Segment Open
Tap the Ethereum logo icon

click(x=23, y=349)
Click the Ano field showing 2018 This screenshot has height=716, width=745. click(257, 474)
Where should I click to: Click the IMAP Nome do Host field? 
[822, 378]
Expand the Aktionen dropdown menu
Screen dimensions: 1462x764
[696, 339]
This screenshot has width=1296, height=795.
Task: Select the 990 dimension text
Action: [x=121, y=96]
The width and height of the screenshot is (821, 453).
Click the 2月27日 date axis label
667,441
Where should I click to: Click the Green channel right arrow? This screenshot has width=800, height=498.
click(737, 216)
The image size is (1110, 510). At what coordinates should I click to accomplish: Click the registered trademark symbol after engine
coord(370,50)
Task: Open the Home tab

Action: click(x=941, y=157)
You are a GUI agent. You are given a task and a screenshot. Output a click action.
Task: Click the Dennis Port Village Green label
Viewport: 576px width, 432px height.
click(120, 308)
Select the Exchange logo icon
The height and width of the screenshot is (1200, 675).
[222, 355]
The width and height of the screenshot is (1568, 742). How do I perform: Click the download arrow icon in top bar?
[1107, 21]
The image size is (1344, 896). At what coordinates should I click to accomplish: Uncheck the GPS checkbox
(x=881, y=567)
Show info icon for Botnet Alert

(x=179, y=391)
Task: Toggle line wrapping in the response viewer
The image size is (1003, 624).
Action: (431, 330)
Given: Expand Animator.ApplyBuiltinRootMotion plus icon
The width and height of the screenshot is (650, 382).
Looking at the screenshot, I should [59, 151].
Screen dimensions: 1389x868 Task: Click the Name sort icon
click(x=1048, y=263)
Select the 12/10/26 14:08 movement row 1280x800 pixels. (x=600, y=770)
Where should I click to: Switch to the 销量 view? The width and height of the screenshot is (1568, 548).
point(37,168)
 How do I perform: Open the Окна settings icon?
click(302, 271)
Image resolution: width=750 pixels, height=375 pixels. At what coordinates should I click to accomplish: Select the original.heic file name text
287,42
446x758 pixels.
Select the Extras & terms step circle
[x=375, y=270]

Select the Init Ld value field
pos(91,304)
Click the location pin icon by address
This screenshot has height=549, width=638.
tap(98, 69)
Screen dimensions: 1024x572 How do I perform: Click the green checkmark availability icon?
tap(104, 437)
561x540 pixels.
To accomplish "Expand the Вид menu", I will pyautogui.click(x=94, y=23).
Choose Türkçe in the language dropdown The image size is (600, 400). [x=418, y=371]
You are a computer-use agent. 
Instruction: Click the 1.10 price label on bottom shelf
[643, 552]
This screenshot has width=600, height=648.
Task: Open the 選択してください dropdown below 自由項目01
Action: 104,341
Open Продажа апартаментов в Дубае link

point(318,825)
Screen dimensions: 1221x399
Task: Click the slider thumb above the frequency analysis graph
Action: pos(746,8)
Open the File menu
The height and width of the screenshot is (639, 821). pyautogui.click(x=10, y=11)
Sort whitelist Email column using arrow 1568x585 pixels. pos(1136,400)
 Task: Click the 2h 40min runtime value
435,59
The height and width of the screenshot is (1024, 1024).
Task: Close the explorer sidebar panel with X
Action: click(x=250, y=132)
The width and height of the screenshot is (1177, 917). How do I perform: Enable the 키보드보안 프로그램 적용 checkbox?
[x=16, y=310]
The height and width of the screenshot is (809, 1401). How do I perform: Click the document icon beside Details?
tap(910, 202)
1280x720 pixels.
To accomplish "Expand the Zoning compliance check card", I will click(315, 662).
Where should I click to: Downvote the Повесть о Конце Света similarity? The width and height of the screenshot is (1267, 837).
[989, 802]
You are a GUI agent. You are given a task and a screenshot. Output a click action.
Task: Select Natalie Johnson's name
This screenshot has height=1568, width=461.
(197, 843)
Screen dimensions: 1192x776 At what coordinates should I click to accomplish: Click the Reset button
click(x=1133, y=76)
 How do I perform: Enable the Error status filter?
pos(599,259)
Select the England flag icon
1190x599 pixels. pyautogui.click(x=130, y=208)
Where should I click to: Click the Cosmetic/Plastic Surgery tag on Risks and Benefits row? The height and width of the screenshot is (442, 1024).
Segment Closed
**About this exercise:** Copy out the material above in its entirety. Every detail must match.

**Answer to this task:**
Tap the Ethereum logo icon

click(x=23, y=349)
Click the Ano field showing 2018 This screenshot has height=716, width=745. click(257, 474)
Where should I click to: Click the IMAP Nome do Host field? 
[822, 378]
Expand the Aktionen dropdown menu
Screen dimensions: 1462x764
[696, 339]
This screenshot has width=1296, height=795.
Task: Select the 990 dimension text
Action: [x=121, y=96]
The width and height of the screenshot is (821, 453).
Click the 2月27日 date axis label
667,441
Where should I click to: Click the Green channel right arrow? This screenshot has width=800, height=498.
click(737, 216)
The image size is (1110, 510). At what coordinates should I click to accomplish: Click the registered trademark symbol after engine
coord(370,50)
Task: Open the Home tab

Action: click(x=941, y=157)
You are a GUI agent. You are given a task and a screenshot. Output a click action.
Task: Click the Dennis Port Village Green label
Viewport: 576px width, 432px height.
click(120, 308)
Select the Exchange logo icon
The height and width of the screenshot is (1200, 675).
[222, 355]
The width and height of the screenshot is (1568, 742). How do I perform: Click the download arrow icon in top bar?
[1107, 21]
The image size is (1344, 896). At what coordinates should I click to accomplish: Uncheck the GPS checkbox
(x=881, y=567)
Show info icon for Botnet Alert

(x=179, y=391)
Task: Toggle line wrapping in the response viewer
The image size is (1003, 624).
Action: (431, 330)
Given: Expand Animator.ApplyBuiltinRootMotion plus icon
The width and height of the screenshot is (650, 382).
Looking at the screenshot, I should [59, 151].
Screen dimensions: 1389x868 Task: Click the Name sort icon
click(x=1048, y=263)
Select the 12/10/26 14:08 movement row 1280x800 pixels. (x=600, y=770)
Where should I click to: Switch to the 销量 view? The width and height of the screenshot is (1568, 548).
point(37,168)
 How do I perform: Open the Окна settings icon?
click(302, 271)
Image resolution: width=750 pixels, height=375 pixels. At what coordinates should I click to accomplish: Select the original.heic file name text
287,42
446x758 pixels.
Select the Extras & terms step circle
[x=375, y=270]

Select the Init Ld value field
pos(91,304)
Click the location pin icon by address
This screenshot has height=549, width=638.
tap(98, 69)
Screen dimensions: 1024x572 How do I perform: Click the green checkmark availability icon?
tap(104, 437)
561x540 pixels.
To accomplish "Expand the Вид menu", I will pyautogui.click(x=94, y=23).
Choose Türkçe in the language dropdown The image size is (600, 400). [x=418, y=371]
You are a computer-use agent. 
Instruction: Click the 1.10 price label on bottom shelf
[643, 552]
This screenshot has width=600, height=648.
Task: Open the 選択してください dropdown below 自由項目01
Action: 104,341
Open Продажа апартаментов в Дубае link

point(318,825)
Screen dimensions: 1221x399
Task: Click the slider thumb above the frequency analysis graph
Action: pos(746,8)
Open the File menu
The height and width of the screenshot is (639, 821). pyautogui.click(x=10, y=11)
Sort whitelist Email column using arrow 1568x585 pixels. pos(1136,400)
 Task: Click the 2h 40min runtime value
435,59
The height and width of the screenshot is (1024, 1024).
Task: Close the explorer sidebar panel with X
Action: click(x=250, y=132)
The width and height of the screenshot is (1177, 917). How do I perform: Enable the 키보드보안 프로그램 적용 checkbox?
[x=16, y=310]
The height and width of the screenshot is (809, 1401). How do I perform: Click the document icon beside Details?
tap(910, 202)
1280x720 pixels.
To accomplish "Expand the Zoning compliance check card", I will click(315, 662).
Where should I click to: Downvote the Повесть о Конце Света similarity? The width and height of the screenshot is (1267, 837).
[989, 802]
You are a GUI agent. You are given a task and a screenshot. Output a click action.
Task: Select Natalie Johnson's name
This screenshot has height=1568, width=461.
(197, 843)
Screen dimensions: 1192x776 At what coordinates should I click to accomplish: Click the Reset button
click(x=1133, y=76)
 How do I perform: Enable the Error status filter?
pos(599,259)
Select the England flag icon
1190x599 pixels. pyautogui.click(x=130, y=208)
Where should I click to: Click the Cosmetic/Plastic Surgery tag on Risks and Benefits row? The height and width of the screenshot is (442, 1024).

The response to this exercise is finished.